Task to carry out >>
For each line in the data below that holds "will", return a copy.

::: Extracted information

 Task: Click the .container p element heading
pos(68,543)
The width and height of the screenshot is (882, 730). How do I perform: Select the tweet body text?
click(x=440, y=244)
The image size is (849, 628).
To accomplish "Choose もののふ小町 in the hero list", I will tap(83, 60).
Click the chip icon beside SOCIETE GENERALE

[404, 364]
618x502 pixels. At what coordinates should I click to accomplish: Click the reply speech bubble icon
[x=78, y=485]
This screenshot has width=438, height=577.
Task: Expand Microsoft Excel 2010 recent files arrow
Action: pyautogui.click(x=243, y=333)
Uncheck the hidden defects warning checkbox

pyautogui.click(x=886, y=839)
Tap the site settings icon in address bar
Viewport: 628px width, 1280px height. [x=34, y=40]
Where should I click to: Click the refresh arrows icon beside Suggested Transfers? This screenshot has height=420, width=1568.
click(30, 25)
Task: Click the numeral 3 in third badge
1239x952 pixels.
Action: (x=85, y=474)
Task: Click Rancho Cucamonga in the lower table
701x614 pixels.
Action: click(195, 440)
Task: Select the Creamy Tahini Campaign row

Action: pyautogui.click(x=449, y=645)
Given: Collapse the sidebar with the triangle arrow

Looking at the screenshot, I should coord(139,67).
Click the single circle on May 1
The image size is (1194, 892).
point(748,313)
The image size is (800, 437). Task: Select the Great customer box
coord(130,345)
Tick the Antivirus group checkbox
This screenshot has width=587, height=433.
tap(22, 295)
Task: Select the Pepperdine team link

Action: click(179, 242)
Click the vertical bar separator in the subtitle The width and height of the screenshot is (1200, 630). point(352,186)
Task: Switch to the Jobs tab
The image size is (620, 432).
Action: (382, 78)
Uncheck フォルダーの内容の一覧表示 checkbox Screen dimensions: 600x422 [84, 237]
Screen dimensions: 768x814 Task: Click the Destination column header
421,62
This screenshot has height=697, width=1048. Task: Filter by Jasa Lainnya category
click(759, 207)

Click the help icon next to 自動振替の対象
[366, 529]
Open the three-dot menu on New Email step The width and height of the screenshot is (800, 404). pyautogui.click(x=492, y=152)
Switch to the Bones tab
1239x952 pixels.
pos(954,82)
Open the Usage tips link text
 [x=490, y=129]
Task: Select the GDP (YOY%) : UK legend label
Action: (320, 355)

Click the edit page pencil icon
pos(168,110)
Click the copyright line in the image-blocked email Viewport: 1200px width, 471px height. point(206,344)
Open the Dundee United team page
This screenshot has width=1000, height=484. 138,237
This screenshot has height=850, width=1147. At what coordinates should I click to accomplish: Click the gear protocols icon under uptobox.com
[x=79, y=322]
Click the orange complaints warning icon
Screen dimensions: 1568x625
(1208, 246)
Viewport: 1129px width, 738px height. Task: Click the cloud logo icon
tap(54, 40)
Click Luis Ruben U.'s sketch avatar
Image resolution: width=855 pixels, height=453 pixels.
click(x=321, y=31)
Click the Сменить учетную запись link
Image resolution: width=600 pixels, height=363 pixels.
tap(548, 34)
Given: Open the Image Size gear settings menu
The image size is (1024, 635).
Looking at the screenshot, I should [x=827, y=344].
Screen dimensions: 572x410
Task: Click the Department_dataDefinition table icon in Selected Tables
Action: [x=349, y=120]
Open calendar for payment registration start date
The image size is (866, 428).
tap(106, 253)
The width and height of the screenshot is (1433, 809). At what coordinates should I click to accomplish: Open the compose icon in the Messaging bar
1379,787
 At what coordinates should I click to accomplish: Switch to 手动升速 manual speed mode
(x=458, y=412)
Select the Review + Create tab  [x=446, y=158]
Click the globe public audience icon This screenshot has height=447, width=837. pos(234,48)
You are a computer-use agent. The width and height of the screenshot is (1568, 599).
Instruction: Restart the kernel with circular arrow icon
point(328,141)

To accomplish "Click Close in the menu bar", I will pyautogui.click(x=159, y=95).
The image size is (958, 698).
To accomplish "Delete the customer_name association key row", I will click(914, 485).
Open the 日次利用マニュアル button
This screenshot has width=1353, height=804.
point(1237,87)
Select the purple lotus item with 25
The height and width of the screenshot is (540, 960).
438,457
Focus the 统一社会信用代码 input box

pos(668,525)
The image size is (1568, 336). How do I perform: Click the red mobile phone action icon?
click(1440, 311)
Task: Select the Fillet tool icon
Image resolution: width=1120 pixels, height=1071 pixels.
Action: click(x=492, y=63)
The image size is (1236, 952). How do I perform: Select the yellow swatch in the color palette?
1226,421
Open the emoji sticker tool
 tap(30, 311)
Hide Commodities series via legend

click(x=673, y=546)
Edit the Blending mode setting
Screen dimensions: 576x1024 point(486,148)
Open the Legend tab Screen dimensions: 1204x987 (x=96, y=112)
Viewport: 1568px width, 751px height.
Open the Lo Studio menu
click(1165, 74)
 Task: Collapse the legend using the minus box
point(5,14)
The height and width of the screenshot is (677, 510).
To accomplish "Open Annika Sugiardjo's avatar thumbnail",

::::::

Written solution >>
To accomplish "Choose もののふ小町 in the hero list", I will tap(83, 60).
To accomplish "Click Close in the menu bar", I will pyautogui.click(x=159, y=95).
To accomplish "Delete the customer_name association key row", I will click(914, 485).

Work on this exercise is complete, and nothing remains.